▸ WORKING DATA:
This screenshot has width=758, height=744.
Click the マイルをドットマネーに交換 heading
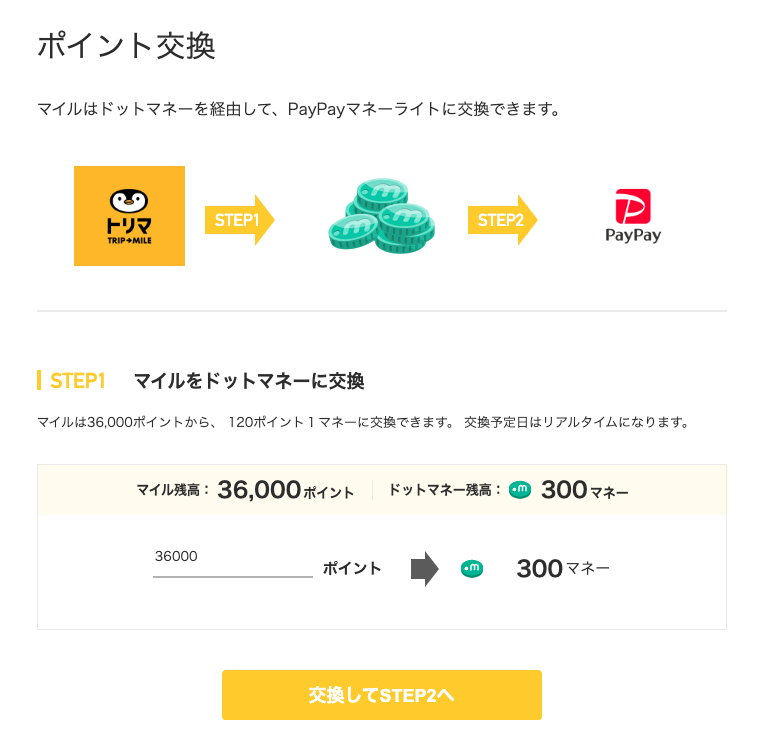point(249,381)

==

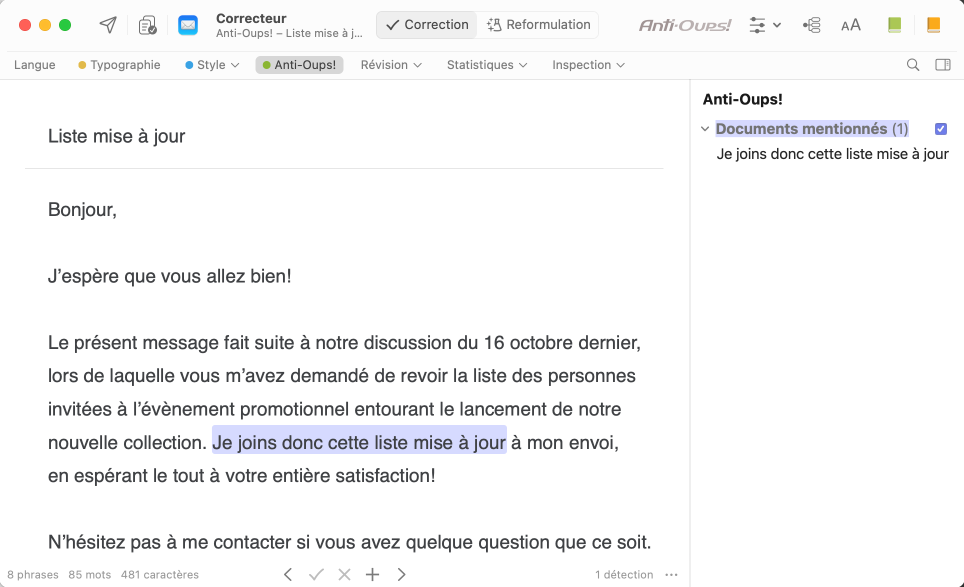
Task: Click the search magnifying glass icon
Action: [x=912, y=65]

==

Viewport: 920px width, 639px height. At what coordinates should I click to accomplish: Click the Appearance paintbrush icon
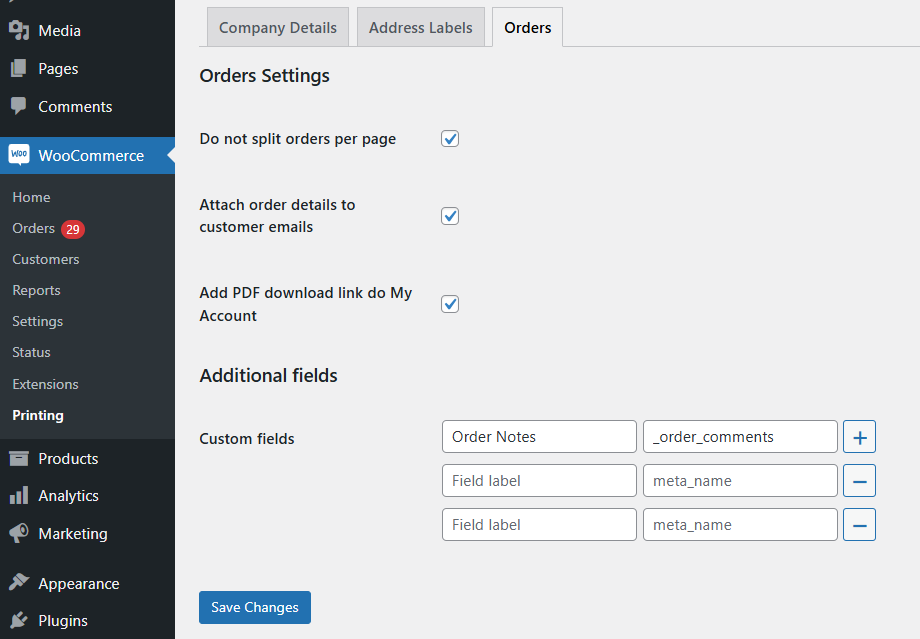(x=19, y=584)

▸ WHAT YOU WILL DO:
Write out the records from the line containing "This screenshot has width=758, height=744." through the line containing "point(249,381)", both included, leaving the pictures out.

▸ THE SOLUTION:
This screenshot has width=758, height=744.
Click the マイルをドットマネーに交換 heading
point(249,381)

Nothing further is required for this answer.